(Stored data entries)

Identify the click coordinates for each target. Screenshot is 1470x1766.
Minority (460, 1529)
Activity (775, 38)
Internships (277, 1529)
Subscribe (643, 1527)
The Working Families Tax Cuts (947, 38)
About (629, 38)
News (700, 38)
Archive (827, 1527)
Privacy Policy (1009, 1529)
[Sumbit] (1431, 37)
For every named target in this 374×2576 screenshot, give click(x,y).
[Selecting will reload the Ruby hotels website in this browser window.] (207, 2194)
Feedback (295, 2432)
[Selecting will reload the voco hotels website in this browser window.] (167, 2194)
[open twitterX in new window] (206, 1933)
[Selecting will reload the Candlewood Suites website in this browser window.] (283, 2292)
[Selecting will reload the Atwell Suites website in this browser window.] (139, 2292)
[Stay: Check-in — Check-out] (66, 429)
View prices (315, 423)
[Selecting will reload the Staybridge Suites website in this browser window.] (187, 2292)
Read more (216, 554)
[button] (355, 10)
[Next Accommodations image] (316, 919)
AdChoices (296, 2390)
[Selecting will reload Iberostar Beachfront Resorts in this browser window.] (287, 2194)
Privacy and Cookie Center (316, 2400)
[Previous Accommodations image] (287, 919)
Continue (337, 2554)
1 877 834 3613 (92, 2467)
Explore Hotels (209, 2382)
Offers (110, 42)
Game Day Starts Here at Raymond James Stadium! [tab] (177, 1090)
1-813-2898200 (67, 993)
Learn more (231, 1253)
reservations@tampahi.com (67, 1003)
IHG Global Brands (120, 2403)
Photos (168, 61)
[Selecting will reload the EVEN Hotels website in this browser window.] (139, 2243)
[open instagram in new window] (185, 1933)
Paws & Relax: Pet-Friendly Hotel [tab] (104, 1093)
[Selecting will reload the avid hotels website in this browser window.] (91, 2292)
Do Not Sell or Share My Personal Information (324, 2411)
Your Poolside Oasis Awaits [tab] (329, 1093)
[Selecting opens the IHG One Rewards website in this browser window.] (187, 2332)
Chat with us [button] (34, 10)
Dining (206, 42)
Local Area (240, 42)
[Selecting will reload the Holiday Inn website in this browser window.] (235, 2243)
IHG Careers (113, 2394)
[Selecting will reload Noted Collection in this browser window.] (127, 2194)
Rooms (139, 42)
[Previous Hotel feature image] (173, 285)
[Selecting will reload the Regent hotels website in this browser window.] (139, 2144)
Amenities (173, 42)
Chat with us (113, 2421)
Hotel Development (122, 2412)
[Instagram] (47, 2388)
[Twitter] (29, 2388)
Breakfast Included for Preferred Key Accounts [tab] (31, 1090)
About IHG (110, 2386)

_Required work_
Reproduce the entries above exactly, but only the lines between the line holding "[Selecting opens the" and the line holding "[Selecting will reload the Regent", inclusive.

_Exercise answer_
[Selecting opens the IHG One Rewards website in this browser window.] (187, 2332)
Chat with us [button] (34, 10)
Dining (206, 42)
Local Area (240, 42)
[Selecting will reload the Holiday Inn website in this browser window.] (235, 2243)
IHG Careers (113, 2394)
[Selecting will reload Noted Collection in this browser window.] (127, 2194)
Rooms (139, 42)
[Previous Hotel feature image] (173, 285)
[Selecting will reload the Regent hotels website in this browser window.] (139, 2144)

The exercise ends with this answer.